This week, the Trongsa Dzongkhag Court deviated from conventional punitive judgment to corrective or reformative judicial process. Such new thoughts from our courts are welcome, though effects of this paradigm shift remain uncertain in terms of reduction in juvenile crimes in the country.
These kind of judgments are manifestation of basic principles of both reformative and restorative justice which is an important milestone inline with democratic principles and Buddhist values. Restorative justice may be defined as “collaborative and inclusive” process where the “victims, offenders and the community affected by the crime” collaborate together to find “solutions that seek to repair harm and promote harmony” and to help promote “respect for the dignity of everyone affected by the crime” and reformative justice is a process of reforming the offenders.
It has been almost two decades since the enactment of Penal Code of Bhutan which contains reformative provisions not only for juveniles but for any other person under the concept of commutation of sentences or conditional discharge. S. 29 of PCB states that, “If the community is responsible for damaging the property of another community, or if the criminal act of the defendant affects the public property, the Court may order the community or defendant to restore the property damaged by rendering community service to the affected group. And S.30 states that “The Court may order community service in lieu of the imprisonment” if any community or a person committing a criminal offence, is eligible for community service to the affected group if he or she is convicted less than three years imprisonment as long as the person who committed the crime does not “pose potential threat to the society, the victim or there is no likelihood of flight”. These provisions remained in statutes.
The Trongsa District Court’s decision must serve as eye opener for entire judiciary and more and more such decisions from the courts are expected.

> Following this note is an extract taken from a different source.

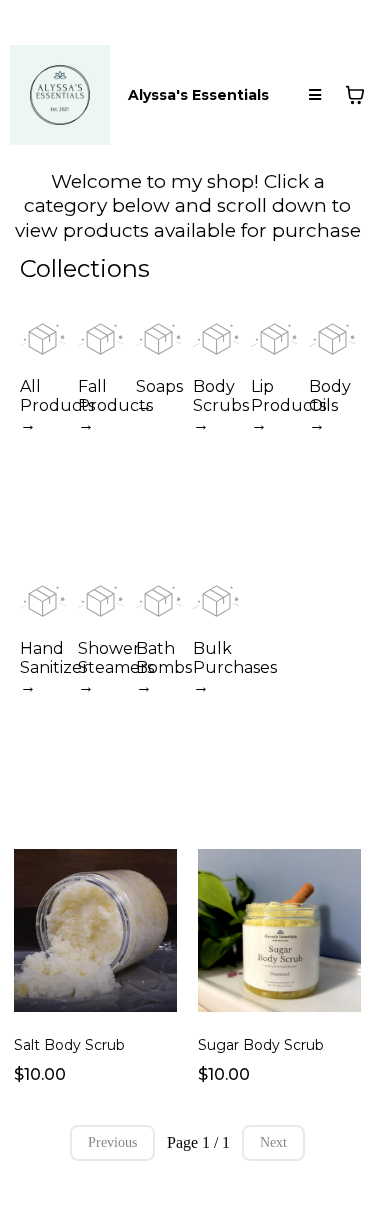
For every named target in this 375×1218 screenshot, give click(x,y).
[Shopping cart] (355, 95)
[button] (315, 95)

Such decision will help prevent offenders, particularly young people from becoming hardened criminals or at least help them realize their mistakes and diver their mind into other socially useful and productive activities.
Article 9 of our Constitution requires that, the State shall endeavor to create conducive conditions for GNH and to promote among others “foster respect for international law and treaty obligations”. A UN report recommended that “while protecting human rights and promoting social justice, improvements in the effectiveness of crime prevention and criminal justice policies should be encouraged through the use of community and other alternatives to incarceration”. Thus, reformative and restorative justice is not only in line with national policies of GNH and Buddhist values, but also inline with international best practices of criminal justice system.
It is understandable that, it is impossible for all kinds of crimes to fit within the reformative and restorative justice system, but wherever possible, efforts must be made to expand the reformative and restorative justice system beyond mere juvenile offenders through use of provisions of PCB.
Disclaimer: The views expressed in this article are author’s own.